The aim of ultrasound scanning is to assess for an intrauterine pregnancy or evidence of an ectopic pregnancy (adnexal pathology or the presence of free fluid in the abdomen).
In addition, the ultrasound can assess fetal viability at that point in time.
If the ultrasound scan is inconclusive for an intrauterine pregnancy (i.e. there is a pregnancy of unknown location), serial beta-HCG measurements are performed. Serum beta-HCG levels should increase by more than 63% in 48 hours in a progressing pregnancy.

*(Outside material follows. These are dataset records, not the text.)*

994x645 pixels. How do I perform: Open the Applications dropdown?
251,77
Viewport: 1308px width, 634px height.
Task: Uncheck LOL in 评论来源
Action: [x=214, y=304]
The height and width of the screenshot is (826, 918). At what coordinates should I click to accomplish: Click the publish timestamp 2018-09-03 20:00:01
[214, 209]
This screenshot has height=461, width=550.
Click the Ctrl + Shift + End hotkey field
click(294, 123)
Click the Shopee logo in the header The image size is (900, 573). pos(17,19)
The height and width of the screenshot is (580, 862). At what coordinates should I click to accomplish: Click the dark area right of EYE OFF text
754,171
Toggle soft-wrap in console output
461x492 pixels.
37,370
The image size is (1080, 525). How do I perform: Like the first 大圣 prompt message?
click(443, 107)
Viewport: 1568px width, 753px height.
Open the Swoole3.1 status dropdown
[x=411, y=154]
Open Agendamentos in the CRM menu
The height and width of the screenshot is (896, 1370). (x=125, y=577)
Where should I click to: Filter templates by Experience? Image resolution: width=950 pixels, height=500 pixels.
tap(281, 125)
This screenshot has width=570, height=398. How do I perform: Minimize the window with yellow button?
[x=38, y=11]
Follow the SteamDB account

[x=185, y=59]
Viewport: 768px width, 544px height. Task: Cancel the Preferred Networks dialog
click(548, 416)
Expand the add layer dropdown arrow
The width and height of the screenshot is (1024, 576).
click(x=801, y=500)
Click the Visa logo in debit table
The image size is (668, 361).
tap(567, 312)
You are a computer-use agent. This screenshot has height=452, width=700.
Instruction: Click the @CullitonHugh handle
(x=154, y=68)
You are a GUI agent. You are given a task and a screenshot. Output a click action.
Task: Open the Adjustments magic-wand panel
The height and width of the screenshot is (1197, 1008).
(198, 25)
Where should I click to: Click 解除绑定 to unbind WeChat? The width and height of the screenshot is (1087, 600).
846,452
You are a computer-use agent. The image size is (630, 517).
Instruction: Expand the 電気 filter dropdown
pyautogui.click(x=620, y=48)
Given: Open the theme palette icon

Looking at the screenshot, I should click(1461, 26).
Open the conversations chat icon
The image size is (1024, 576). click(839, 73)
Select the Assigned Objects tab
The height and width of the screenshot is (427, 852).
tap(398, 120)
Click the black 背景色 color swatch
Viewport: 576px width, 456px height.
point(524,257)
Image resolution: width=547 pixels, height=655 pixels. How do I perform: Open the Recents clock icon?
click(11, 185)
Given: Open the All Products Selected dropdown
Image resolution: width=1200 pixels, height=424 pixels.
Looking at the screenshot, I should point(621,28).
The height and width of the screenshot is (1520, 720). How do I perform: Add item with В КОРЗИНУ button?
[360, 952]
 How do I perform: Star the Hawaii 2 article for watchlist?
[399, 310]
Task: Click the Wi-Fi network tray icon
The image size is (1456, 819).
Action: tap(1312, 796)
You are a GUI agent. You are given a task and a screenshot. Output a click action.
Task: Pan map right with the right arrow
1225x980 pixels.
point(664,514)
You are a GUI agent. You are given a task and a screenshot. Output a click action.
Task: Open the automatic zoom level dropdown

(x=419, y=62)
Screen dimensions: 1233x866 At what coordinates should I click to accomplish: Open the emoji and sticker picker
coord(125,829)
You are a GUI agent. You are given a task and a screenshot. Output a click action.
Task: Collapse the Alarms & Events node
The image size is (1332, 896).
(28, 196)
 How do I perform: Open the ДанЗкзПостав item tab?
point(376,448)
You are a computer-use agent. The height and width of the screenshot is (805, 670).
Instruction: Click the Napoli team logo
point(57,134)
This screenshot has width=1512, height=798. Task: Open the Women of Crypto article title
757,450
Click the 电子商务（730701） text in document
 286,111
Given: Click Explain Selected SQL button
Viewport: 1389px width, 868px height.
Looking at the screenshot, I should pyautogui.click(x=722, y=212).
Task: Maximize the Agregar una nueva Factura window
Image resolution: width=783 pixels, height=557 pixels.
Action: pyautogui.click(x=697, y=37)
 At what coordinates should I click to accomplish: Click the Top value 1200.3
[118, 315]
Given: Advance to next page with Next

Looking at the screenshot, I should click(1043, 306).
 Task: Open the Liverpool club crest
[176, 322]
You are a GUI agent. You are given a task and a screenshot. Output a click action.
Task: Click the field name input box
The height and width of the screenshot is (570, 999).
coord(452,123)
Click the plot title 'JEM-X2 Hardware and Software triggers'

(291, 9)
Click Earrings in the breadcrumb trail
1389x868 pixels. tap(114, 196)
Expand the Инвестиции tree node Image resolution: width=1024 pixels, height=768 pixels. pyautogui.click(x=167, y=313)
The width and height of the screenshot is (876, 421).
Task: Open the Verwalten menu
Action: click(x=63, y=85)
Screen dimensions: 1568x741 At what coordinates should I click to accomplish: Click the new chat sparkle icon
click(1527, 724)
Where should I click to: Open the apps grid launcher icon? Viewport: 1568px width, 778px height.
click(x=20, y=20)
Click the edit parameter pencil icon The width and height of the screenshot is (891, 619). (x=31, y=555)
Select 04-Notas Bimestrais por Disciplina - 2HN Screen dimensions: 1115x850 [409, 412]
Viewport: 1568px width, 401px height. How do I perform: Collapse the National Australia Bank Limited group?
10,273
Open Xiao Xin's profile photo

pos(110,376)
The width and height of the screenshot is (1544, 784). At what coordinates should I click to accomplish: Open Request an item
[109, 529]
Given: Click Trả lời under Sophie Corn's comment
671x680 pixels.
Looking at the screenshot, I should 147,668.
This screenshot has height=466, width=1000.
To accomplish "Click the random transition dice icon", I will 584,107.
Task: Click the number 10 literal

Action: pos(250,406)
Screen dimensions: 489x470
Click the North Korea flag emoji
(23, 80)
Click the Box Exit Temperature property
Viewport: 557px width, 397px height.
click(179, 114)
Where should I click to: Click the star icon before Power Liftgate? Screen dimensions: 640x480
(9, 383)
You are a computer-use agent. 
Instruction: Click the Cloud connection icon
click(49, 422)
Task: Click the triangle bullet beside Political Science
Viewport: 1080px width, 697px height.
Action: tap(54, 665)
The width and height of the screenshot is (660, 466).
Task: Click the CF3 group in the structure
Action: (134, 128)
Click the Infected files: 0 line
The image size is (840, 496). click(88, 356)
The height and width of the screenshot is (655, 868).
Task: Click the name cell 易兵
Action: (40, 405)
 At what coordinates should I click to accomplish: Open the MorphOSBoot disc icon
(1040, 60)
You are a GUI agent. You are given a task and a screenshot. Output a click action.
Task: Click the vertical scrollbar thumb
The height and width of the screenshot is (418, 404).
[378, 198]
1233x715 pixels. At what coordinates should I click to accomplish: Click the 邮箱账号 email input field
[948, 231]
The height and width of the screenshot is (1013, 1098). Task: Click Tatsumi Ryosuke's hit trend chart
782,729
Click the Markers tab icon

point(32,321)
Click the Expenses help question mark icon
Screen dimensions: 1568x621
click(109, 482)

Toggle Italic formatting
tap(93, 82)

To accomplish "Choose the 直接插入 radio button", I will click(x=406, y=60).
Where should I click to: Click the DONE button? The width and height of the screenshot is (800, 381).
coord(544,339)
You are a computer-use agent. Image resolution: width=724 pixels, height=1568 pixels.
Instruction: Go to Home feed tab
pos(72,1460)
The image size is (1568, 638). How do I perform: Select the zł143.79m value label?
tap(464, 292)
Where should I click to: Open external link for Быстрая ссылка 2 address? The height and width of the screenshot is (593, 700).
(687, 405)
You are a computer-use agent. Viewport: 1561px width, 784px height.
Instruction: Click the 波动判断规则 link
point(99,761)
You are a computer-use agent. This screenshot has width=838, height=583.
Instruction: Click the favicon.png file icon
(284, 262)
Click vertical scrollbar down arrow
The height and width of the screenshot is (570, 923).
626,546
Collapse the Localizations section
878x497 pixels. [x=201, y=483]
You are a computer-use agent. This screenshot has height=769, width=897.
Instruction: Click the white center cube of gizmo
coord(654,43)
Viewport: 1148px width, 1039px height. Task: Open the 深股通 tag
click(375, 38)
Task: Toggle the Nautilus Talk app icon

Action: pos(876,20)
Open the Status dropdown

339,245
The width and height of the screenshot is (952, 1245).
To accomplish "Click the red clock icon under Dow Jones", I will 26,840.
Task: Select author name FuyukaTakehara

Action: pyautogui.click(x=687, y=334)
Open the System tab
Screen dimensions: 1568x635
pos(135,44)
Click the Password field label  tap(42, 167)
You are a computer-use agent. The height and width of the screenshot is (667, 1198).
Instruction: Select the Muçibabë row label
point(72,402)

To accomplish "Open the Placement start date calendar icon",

Ectopic pregnancy is not excluded, although it is unlikely.
Beta-HCG levels that fall by more than 50% in 48 hours indicate a failing pregnancy (potential miscarriage).
Beta-HCG levels that fall by less than 50%, or fail to rise by more than 63%, over 48 hours require clinical review to exclude an ectopic pregnancy.
All patients require an assessment of their haemodynamic status.
Patients who present with significant haemorrhage, and/or evidence of haemodynamic instability, require an ABCDE approach and urgent senior input from the obstetrics & gynaecology team.
A speculum examination should be performed and products of conception should be removed. Products of conception in the cervical os can lead to cervical shock due to vagal stimulation.
Continued bleeding in a haemodynamically unstable patient warrants surgical management.
There are two options for the surgical management of miscarriage:
Manual vacuum aspiration (MVA): can be performed under local anaesthetic on the ward, involves manual suction aspiration of the uterus
Surgical evacuation: usually performed in theatre under general anaesthetic, an electronic suction device is used to remove products of conception
Surgical management should be performed in patients with significant bleeding who have retained products of conception. Surgical management is also used when medical management or expectant management has been unsuccessful.
Rhesus negative patients undergoing surgical management of miscarriage should be given anti-D rhesus prophylaxis.
Medical management involves the use of a prostaglandin agent (misoprostol) to induce uterine contractions and effacement of the cervix.
A pregnancy test should be performed three weeks after medical management. If positive, imaging for retained products of conception will be required.
Expectant management involves waiting for spontaneous passage of the products of conception, without any medical or surgical intervention.
A pregnancy test should be performed three weeks after expectant management providing pain and bleeding settles. If positive, imaging for retained products of conception will be required.
If no bleeding has occurred, or worsening pain or bleeding, women require repeat assessment and alternative management.
Psychological implications of miscarriage
All patients should be offered support following a miscarriage. The Miscarriage Association provides information and a helpline for patients.3
It is important to have a sensitive approach and an opportunity for both the women and her partner, to ask any questions.
Recurrent miscarriage is defined as three or more miscarriages. These patients require a specialist review to assess for an underlying cause of miscarriage.